> **GIVEN RECORDS**
----------
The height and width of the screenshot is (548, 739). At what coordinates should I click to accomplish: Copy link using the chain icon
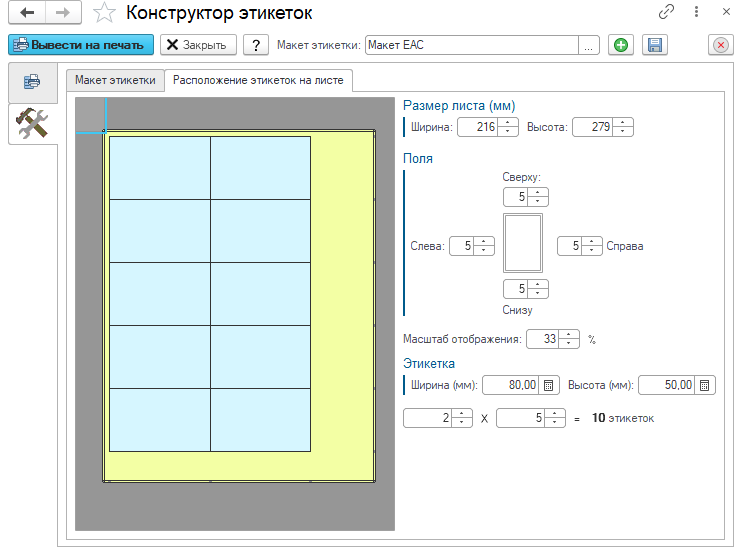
----------
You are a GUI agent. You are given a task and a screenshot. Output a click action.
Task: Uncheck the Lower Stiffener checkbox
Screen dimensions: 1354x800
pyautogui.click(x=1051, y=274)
----------
> **TASK**
Every line above with the word "screenshot" is to be copied out.

> **WRITTEN ANSWER**
The height and width of the screenshot is (548, 739). At what coordinates should I click to accomplish: Copy link using the chain icon
You are a GUI agent. You are given a task and a screenshot. Output a click action.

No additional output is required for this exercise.